*DIRECTIONS*: In the data below, set down exactly the lines from the one containing "Instruction: Click the" up to and including the one containing "Task: Remove the Assignment". Leave the pictures out.

□ □ □ □

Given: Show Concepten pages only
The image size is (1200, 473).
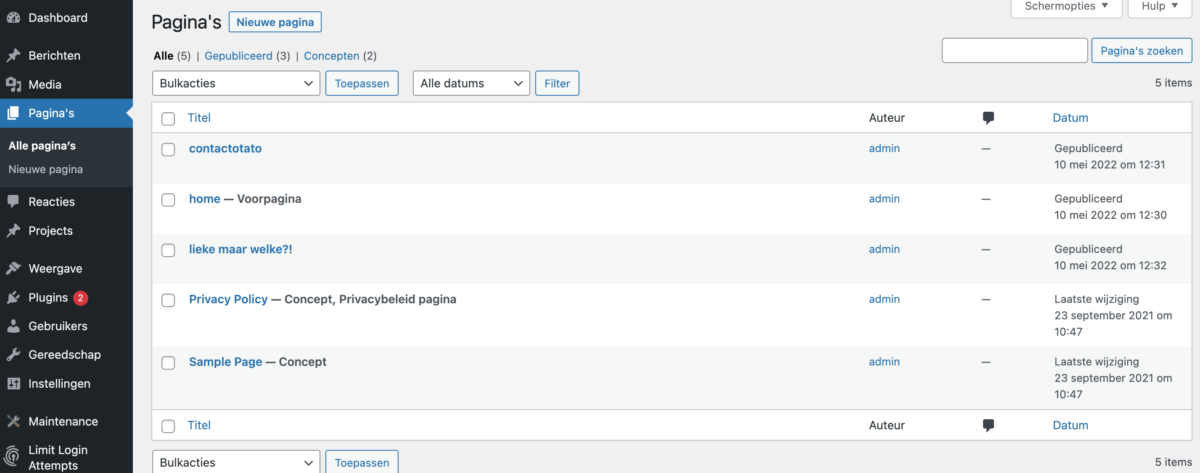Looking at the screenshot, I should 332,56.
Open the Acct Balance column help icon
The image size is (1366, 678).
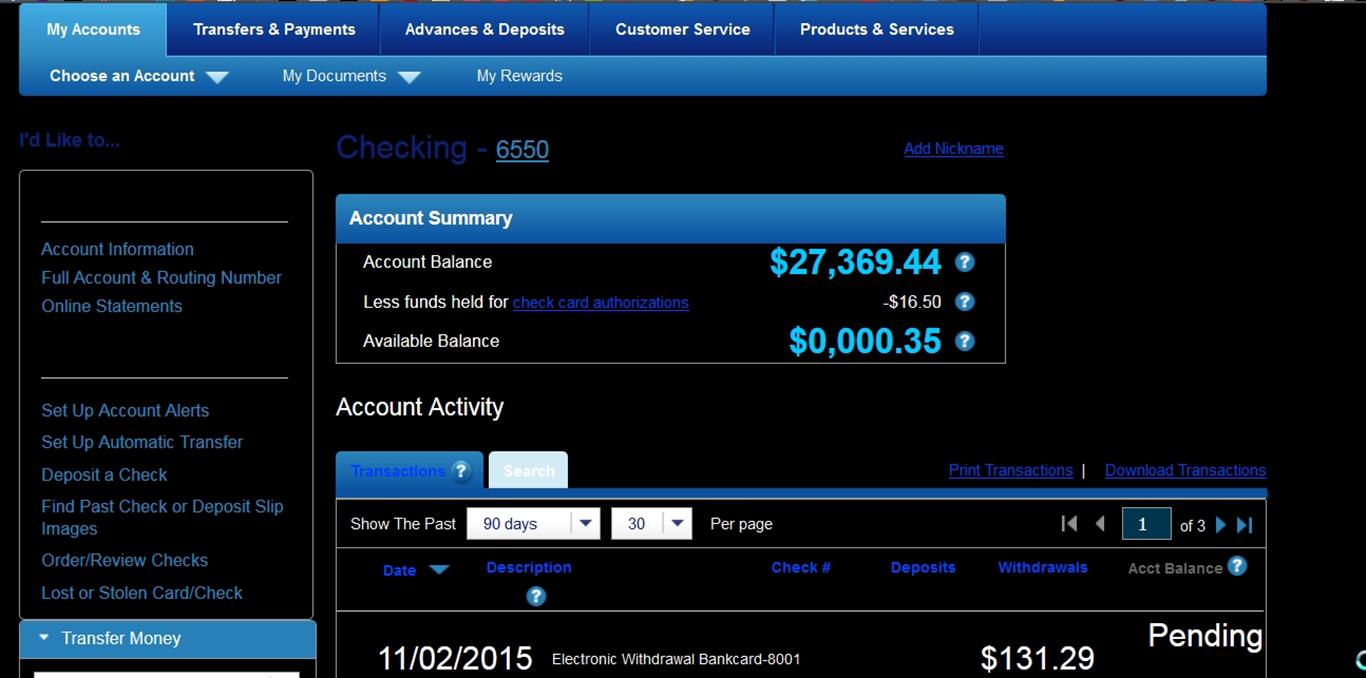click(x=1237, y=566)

□ □ □ □

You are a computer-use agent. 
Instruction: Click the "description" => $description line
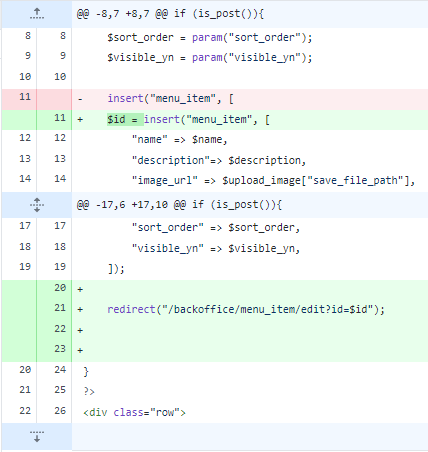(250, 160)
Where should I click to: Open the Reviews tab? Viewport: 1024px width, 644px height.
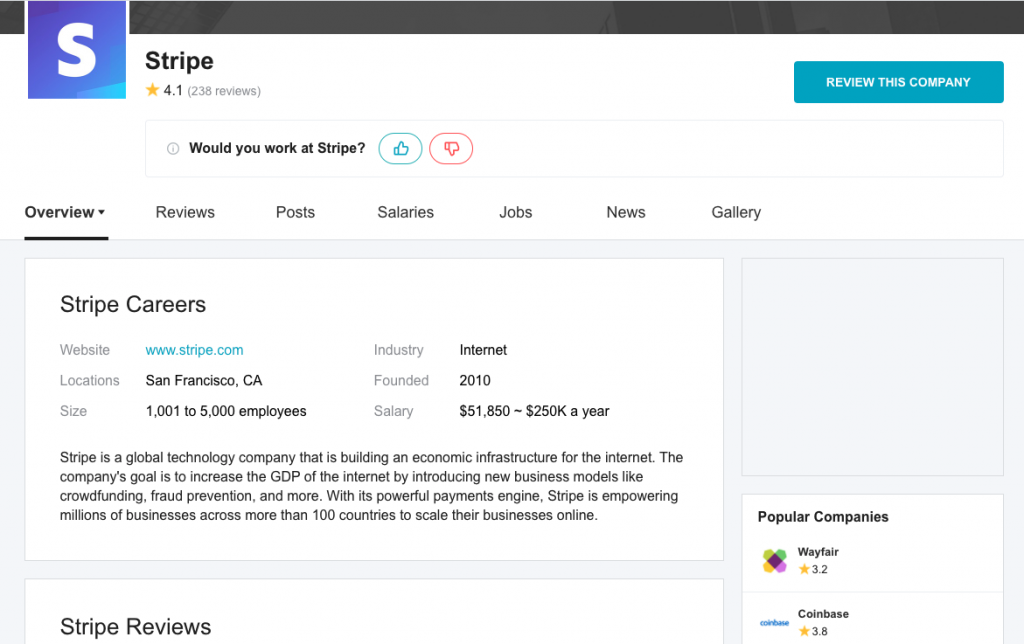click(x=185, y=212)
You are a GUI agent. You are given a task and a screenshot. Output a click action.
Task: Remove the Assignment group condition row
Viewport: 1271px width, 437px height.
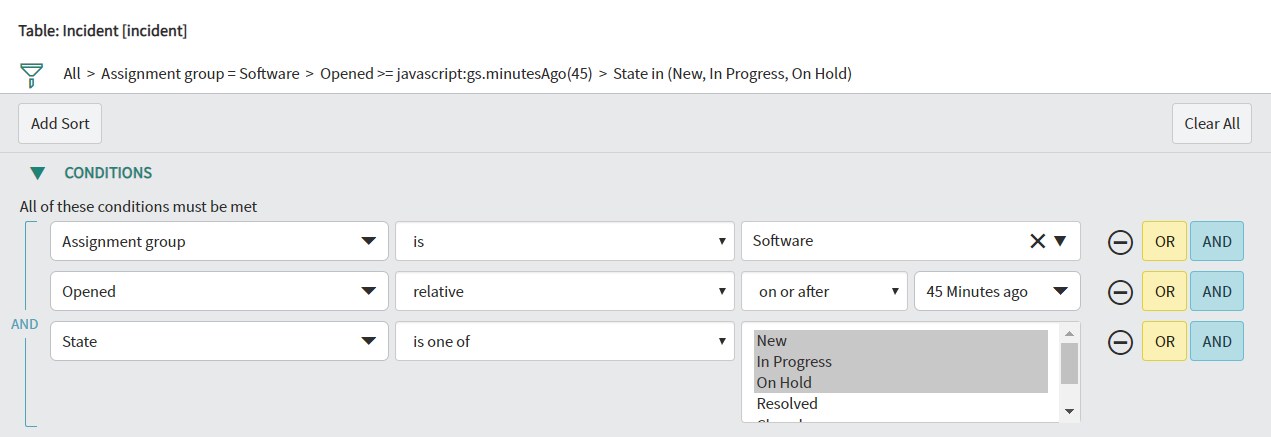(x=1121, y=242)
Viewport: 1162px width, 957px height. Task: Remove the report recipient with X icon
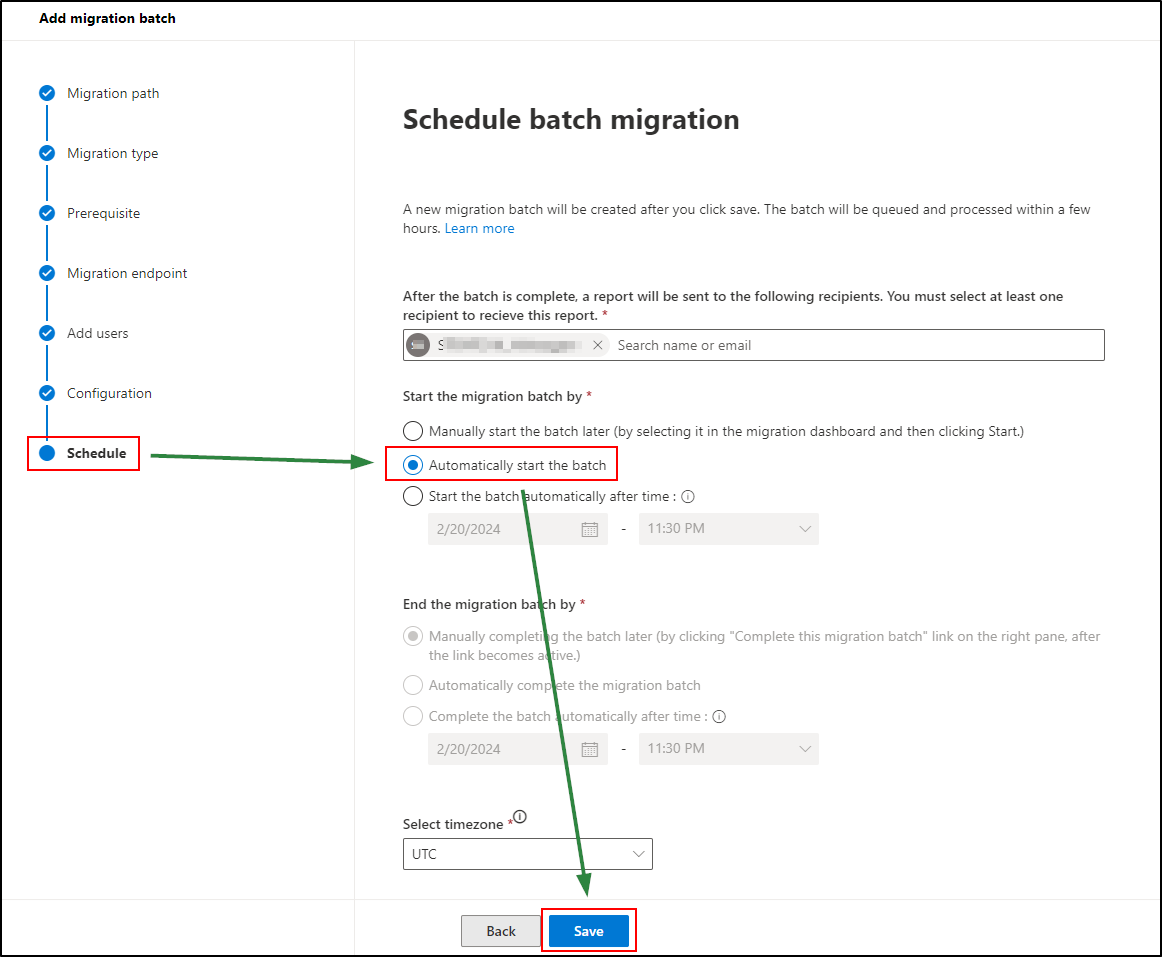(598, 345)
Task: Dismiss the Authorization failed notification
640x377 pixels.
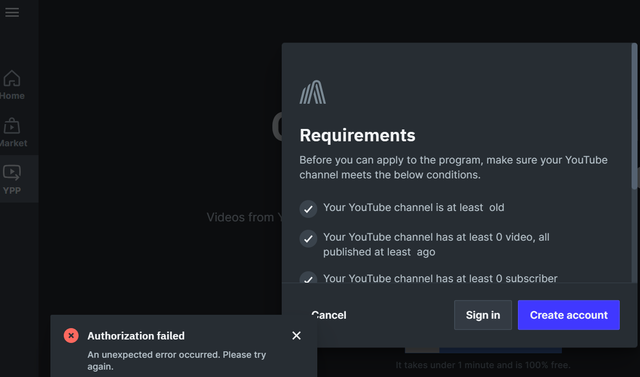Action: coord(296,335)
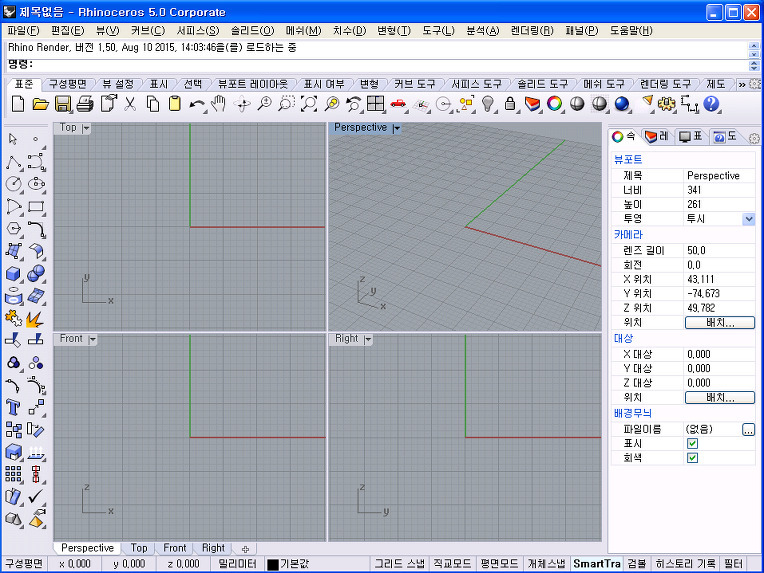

□ □ □ □

*OUTPUT FOR THIS TASK*:
Instruction: Click the "description" => $description line
(250, 160)
Where should I click to: Open the Reviews tab? Viewport: 1024px width, 644px height.
click(x=185, y=212)
You are a GUI agent. You are given a task and a screenshot. Output a click action.
Task: Remove the Assignment group condition row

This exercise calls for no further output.